In [17]:
import numpy as np
import cv2
import dlib
import os
import pandas as pd
import json
from glob import glob


In [18]:
detector = dlib.get_frontal_face_detector()
predictor = dlib.shape_predictor('shape_predictor_68_face_landmarks.dat')

In [19]:
def preprocess_eye_region(frame, eye_coords, target_size=(30, 36)):
    """
    Preprocesses the eye region for the CNN model.
    Args:
        frame: The input image frame (in BGR format).
        eye_coords: Coordinates of the eye region.
        target_size: The target size for each eye region.
    Returns:
        The preprocessed eye region.
    """
    x_min = min(x for x, y in eye_coords)
    x_max = max(x for x, y in eye_coords)
    y_min = min(y for x, y in eye_coords)
    y_max = max(y for x, y in eye_coords)

    # Cropping the eye region based on the extremities of the landmarks
    cropped_eye = frame[y_min:y_max, x_min:x_max]

    # Resizing the cropped eye region to the target size
    resized_eye = cv2.resize(cropped_eye, target_size)

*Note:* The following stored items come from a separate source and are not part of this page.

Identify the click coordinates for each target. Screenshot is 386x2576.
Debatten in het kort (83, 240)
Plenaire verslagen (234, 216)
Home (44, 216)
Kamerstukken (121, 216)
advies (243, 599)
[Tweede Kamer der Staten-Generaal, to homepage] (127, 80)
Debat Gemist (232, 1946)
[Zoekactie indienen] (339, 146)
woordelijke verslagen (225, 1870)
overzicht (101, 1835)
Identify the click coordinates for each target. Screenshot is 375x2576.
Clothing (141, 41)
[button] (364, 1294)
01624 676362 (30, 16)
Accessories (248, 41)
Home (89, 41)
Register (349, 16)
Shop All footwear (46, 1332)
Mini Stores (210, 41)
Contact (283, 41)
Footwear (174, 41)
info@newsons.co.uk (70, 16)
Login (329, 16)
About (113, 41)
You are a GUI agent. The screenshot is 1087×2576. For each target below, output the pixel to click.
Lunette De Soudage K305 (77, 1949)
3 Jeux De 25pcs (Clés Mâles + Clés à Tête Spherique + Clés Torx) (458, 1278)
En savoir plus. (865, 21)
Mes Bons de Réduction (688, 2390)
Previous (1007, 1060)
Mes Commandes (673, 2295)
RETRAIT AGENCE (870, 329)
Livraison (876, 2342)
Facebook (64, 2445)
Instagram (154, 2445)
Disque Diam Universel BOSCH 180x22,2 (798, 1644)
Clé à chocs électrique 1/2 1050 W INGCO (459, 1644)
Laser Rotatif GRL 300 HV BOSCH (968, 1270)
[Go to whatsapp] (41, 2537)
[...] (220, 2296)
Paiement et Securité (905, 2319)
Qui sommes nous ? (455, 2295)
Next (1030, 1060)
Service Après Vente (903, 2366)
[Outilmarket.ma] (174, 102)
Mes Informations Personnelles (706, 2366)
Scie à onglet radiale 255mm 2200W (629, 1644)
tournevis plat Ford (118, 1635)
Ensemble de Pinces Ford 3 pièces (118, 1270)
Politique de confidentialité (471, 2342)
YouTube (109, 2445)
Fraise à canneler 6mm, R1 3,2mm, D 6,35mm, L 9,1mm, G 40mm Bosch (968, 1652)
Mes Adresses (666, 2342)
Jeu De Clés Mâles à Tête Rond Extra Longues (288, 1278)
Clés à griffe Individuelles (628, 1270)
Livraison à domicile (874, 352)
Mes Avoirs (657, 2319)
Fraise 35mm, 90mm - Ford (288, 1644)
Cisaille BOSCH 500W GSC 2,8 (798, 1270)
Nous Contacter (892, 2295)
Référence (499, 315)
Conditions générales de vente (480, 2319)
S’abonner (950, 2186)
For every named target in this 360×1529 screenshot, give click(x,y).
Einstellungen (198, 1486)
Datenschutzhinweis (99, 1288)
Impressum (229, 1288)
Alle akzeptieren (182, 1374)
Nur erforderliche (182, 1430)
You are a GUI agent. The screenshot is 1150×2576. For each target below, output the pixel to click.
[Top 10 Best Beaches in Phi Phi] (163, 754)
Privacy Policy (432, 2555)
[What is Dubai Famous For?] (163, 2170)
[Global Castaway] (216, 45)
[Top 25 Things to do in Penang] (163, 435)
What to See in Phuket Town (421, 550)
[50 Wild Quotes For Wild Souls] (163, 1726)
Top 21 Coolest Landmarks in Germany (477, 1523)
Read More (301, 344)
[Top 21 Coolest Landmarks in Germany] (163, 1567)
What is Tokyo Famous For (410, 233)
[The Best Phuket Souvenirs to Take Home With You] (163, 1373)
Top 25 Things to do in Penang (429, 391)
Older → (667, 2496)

    return resized_eye.astype(np.float32) / 255.0

In [20]:

def normalize_head_pose(head_pose_data, rotation_scale=180, translation_max_displacement=None):
    """
    Normalizes the head pose data.
    Args:
        head_pose_data: List containing the head pose data (rotation and translation vectors).
        rotation_scale: Maximum value for the rotation vector components (180 for degrees, np.pi for radians).
        translation_max_displacement: A tuple (max_x, max_y, max_z) representing the maximum displacement in each axis. If None, standard deviation normalization will be used.

    Returns:
        Normalized head pose data.
    """
    # Normalize rotation vectors
    normalized_rotation = np.array(head_pose_data[:3]) / rotation_scale

    # Normalize translation vectors
    if translation_max_displacement:
        max_x, max_y, max_z = translation_max_displacement
        normalized_translation = np.array(head_pose_data[3:]) / np.array([max_x, max_y, max_z])
    else:
        # Standard deviation normalization
        translation_vector = np.array(head_pose_data[3:])
        std_dev = np.std(translation_vector)
        mean_val = np.mean(translation_vector)
        normalized_translation = (translation_vector - mean_val) / std_dev

    return np.concatenate([normalized_rotation, normalized_translation]).tolist()

In [21]:
def get_combined_eyes(frame):
    """
    Detects and combines the eye regions from the frame.
    Args:
        frame: The input image frame.
    Returns:
        The combined eye regions, or None if not detected.
    """
    gray = cv2.cvtColor(frame, cv2.COLOR_BGR2GRAY)
    faces = detector(gray)

    for face in faces:
        landmarks = predictor(gray, face)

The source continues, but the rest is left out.